When I learned that Bette Midler’s response to the baby formula supply crisis was “TRY BREASTFEEDING,” I immediately thought of two things, Marie Antoinette’s “let them eat cake” and the end of The Grapes of Wrath (the book, not the movie). North of the Rio Grande, the parents of babies are livid at the Biden administration’s cavalier attitude toward the problem, one that its Food and Drug Administration exacerbated by shuttering a production facility without clear cause.
Babies are reportedly being hospitalized due to the shortage. Reducing tariffs on European imports could solve the problem quickly, but even with a shuttered factory in Michigan due to reopen, shortages will likely remain for some months.
Thankfully, one of our few remaining free domestic markets could reduce the current suffering if people only knew about it. It’s the market for human breast milk.
Yes, Bette, breast milk is good for babies. But new mothers must breastfeed regularly or they will quickly run dry. And for a variety of reasons not all new mothers can, or should breastfeed. In short, baby formula is a better choice for some, especially given that nobody could have magically foreseen that there would be unprecedented and unnecessary formula shortages in the near future.
The aged singer/actress Midler, who starred in Ruthless People opposite Danny DeVito, of Larry the Liquidator fame/infamy, among other roles, was merely chastised for her biologically ignorant comment. Marie Antoinette, the last queen of France, literally lost her head, though it is doubtful that she ever uttered “Qu’ils mangent de la brioche,” or anything similar. The French chopped off her noggin in October 1793 because she had helped her husband, King Louis XVI, wage policy war against the people of France: high taxes coupled with low public benefits and other forms of rent extraction, mixed with highly publicized personal consumption excesses, and some more secretive but heady sex stuff that you can read about in Dangerous Liasions, if you are into that sort of thing.
Whether the Queen told starving peasants to eat brioche or not, the quotation and attribution eventually caught on because it was a very Marie Antoinette sort of utterance, as dismissive of the concerns of everyday people as Midler’s tweet. Of course people don’t sever heads from bodies anymore (with some notable exceptions I won’t link to), we just sever ties with people who tweet insensitive things.

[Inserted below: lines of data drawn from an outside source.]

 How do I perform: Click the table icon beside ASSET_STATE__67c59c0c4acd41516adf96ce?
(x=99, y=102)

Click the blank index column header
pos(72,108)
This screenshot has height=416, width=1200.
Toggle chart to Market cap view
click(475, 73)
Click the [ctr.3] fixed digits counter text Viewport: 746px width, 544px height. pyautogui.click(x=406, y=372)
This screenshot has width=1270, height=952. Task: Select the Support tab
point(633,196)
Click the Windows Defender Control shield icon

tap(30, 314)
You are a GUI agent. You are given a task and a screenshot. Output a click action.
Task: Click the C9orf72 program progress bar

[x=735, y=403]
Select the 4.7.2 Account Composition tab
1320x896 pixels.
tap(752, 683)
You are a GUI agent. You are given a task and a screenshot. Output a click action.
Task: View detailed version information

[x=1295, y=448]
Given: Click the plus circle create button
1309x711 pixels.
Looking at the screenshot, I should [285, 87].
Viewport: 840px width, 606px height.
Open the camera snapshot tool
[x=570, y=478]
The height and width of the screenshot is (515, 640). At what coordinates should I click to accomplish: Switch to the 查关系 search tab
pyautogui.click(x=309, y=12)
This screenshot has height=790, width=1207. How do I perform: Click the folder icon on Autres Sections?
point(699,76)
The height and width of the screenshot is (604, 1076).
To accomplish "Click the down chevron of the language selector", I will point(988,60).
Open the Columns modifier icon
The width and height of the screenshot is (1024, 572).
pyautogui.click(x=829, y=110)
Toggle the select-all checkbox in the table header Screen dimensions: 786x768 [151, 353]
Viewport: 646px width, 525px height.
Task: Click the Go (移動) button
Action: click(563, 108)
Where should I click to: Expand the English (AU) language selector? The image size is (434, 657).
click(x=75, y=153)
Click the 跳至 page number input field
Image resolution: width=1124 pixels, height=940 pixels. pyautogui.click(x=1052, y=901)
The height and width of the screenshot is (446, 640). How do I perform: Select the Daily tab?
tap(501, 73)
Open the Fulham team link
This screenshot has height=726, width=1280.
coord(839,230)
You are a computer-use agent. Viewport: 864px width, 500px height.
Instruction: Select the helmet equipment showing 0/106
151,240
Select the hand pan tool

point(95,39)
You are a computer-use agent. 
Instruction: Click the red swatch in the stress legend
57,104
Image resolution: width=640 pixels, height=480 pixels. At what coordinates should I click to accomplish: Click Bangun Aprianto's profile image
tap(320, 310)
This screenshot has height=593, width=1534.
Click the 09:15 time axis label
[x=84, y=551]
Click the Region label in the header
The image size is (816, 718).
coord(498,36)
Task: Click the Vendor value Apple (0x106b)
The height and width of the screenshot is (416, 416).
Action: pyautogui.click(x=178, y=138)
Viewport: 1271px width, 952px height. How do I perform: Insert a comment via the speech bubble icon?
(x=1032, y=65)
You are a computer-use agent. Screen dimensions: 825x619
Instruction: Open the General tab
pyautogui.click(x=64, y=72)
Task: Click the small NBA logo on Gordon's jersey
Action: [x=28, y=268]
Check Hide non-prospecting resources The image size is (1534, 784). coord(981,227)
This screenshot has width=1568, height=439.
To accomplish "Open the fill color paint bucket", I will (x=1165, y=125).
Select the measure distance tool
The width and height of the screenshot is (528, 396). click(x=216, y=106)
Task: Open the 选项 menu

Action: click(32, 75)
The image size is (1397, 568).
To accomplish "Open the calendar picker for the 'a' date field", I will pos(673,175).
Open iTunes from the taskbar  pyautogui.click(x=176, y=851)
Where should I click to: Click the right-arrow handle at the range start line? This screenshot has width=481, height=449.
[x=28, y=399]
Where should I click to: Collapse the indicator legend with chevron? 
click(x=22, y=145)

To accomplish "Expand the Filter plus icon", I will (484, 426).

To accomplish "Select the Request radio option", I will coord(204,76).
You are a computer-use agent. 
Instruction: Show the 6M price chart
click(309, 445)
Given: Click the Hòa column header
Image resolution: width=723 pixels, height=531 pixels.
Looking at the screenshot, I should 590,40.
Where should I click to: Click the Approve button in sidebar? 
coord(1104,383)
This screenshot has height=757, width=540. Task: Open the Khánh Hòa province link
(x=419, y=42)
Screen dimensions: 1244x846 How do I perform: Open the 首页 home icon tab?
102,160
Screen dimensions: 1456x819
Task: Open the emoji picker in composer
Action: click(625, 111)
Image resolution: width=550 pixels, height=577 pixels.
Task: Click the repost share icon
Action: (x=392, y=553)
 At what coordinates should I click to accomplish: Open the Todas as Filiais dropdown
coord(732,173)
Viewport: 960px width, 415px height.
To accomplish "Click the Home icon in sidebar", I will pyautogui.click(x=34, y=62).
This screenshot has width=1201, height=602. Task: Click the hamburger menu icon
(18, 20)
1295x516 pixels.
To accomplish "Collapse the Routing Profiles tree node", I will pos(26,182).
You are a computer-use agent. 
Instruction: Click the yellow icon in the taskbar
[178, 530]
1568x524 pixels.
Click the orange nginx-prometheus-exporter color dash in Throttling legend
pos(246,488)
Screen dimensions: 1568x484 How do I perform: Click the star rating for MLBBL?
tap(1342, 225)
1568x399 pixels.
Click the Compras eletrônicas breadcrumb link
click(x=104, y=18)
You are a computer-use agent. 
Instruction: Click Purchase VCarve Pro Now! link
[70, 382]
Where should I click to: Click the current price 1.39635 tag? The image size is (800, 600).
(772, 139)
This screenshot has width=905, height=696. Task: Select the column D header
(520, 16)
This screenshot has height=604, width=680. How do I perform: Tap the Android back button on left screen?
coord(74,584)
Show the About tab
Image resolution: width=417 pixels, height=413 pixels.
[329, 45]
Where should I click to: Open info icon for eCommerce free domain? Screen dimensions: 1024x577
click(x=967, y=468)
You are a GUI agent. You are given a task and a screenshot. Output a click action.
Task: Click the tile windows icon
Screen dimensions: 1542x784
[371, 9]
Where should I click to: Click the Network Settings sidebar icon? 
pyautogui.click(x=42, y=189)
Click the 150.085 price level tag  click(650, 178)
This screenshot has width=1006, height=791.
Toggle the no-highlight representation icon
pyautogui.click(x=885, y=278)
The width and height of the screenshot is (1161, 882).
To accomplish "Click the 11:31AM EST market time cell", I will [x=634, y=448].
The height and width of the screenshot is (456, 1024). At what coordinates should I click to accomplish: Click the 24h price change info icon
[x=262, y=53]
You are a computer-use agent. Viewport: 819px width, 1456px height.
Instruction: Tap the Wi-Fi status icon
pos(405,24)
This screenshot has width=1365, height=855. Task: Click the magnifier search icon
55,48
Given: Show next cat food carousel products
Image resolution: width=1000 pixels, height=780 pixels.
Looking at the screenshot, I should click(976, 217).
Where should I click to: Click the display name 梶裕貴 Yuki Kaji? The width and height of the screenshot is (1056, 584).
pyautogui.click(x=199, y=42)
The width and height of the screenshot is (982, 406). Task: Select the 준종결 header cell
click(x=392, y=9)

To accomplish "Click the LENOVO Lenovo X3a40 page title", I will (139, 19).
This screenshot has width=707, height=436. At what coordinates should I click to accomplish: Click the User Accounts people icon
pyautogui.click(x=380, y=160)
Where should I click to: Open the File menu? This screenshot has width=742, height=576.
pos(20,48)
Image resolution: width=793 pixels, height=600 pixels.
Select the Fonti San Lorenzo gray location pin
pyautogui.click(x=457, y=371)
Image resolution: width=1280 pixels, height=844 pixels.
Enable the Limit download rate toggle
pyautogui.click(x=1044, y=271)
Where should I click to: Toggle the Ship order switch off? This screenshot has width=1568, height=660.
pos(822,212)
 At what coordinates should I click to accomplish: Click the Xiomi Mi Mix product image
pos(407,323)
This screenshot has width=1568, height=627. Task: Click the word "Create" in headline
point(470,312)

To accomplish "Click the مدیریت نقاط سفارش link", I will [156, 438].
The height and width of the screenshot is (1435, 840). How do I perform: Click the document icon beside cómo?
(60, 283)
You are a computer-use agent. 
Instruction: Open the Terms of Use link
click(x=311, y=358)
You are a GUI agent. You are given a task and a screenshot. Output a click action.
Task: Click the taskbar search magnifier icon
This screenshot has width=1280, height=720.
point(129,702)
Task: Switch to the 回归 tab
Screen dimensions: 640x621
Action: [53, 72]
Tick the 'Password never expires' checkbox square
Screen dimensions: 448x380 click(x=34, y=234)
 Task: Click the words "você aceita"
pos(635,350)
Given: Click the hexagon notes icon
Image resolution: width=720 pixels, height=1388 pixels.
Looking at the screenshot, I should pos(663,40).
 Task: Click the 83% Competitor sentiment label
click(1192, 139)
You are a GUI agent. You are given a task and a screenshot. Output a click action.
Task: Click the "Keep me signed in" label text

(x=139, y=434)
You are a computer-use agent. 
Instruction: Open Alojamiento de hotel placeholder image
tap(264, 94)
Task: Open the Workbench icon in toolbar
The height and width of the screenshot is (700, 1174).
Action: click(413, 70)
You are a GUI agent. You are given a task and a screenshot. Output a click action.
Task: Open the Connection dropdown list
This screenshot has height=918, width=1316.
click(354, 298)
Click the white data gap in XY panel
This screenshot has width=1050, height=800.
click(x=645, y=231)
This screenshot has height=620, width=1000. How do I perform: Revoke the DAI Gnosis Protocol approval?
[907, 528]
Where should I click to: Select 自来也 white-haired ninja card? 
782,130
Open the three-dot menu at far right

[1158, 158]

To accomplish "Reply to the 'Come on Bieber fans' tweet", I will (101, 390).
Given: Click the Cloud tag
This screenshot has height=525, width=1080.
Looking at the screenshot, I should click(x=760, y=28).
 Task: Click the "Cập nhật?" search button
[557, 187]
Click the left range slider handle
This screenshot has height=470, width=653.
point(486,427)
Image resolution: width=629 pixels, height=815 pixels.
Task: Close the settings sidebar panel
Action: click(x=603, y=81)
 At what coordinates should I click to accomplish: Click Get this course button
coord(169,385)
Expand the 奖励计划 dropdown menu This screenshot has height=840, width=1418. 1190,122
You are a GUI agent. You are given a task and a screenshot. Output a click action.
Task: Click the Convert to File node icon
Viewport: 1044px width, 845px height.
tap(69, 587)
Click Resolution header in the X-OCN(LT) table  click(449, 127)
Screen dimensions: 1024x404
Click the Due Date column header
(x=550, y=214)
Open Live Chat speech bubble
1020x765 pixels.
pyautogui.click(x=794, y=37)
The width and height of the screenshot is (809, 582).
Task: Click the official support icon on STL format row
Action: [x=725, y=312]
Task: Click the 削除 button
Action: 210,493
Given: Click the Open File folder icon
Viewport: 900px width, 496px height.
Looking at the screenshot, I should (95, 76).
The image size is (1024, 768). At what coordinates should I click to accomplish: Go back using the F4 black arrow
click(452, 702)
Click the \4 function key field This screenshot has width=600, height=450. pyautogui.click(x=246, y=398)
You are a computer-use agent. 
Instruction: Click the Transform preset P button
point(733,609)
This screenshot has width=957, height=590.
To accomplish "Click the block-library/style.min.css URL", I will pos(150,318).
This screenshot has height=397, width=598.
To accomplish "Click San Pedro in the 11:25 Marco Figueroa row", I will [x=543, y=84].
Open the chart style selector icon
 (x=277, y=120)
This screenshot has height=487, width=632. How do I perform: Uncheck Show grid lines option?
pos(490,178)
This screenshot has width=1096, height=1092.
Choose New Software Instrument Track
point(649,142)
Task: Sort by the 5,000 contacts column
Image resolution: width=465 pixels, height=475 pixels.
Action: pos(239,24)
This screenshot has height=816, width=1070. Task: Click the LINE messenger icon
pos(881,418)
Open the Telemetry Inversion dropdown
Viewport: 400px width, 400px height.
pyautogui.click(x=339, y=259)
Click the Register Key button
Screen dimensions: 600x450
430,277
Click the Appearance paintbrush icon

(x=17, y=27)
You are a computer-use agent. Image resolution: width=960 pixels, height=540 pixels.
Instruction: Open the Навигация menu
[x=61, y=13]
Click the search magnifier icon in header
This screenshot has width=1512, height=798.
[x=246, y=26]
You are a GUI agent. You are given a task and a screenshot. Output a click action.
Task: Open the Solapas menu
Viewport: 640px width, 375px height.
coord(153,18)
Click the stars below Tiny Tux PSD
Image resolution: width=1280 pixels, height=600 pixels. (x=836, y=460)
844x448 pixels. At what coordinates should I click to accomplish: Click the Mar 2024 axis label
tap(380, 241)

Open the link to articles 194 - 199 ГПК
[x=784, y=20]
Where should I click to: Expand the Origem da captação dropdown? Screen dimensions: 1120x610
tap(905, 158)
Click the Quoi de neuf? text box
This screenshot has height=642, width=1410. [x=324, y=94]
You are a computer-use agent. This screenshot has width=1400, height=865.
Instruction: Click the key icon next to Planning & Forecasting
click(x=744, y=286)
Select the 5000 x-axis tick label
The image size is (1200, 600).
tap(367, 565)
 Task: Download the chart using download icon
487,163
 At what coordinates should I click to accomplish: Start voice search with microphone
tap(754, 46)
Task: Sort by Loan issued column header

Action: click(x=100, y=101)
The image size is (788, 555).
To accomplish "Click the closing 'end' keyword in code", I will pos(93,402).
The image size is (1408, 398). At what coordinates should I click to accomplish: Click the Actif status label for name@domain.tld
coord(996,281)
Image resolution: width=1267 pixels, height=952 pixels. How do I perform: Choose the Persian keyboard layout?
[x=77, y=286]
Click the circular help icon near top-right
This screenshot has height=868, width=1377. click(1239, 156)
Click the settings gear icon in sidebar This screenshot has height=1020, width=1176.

But only some people apparently.
Given the economic woes currently facing the economy and the New Deal vibe coming out of the White House, though, The Grapes of Wrath is perhaps an even more disconcerting image elicited by Midler’s tweet. At the end of John Steinbeck’s 1939 best-selling novel, which depicted the struggles of migrant farmworkers during the Great Depression and New Deal, Rose of Sharon breastfeeds a man, a starving stranger, after her baby is stillborn.
Steinbeck’s ending is more radical than the famous 1940 film adaptation directed by John Ford. To avoid the censure and banning that the novel endured, Ford allowed executive producer Darryl F. Zanuck to dilute the ending, which Ford had already altered from the novel, to Ma Joad in the family truck proclaiming that “we’re the people – we go on.” That ending allowed viewers to interpret the movie as one family’s struggle during the Depression instead of Steinbeck’s controversial indictment of capitalism, a system where babies are born dead and grown men must suckle at the breast of women to survive.
The notion that “capitalism” caused the Depression, though, was one of the greatest dismisinfoganda coups of all time. People who misunderstood the role of the stock market saw the bust of 1929 as the cause of the downturn when, in fact, it simply signaled a recession that policymakers later turned into a depression with dumb international trade and monetary policies under Herbert Hoover, and some absolutely disastrous New Deal policies under FDR.
Government work camps helped migrant workers like the Joads but they would not have been needed in the first place were it not for a litany of government policies that I will be describing in the coming year to commemorate the 90th anniversary of the founding of the American Institute for Economic Research in 1933. Then, as now, AIER fights inflationary currency, forced collectivization, and all forms of economic unfreedom, from the New Deal to Build Back Better. Help us to help you and yours by donating here. Due to some distortionary government regulations, every lil bit counts. USD preferred; no breast milk please.
If you do have a full breast of milk, consider donating or selling it to starving babies, though perhaps not directly as wet nurses did in the days of old. It is still legal, for now, even in often crazy California to sell your milk. There is a whole science behind maximizing its production.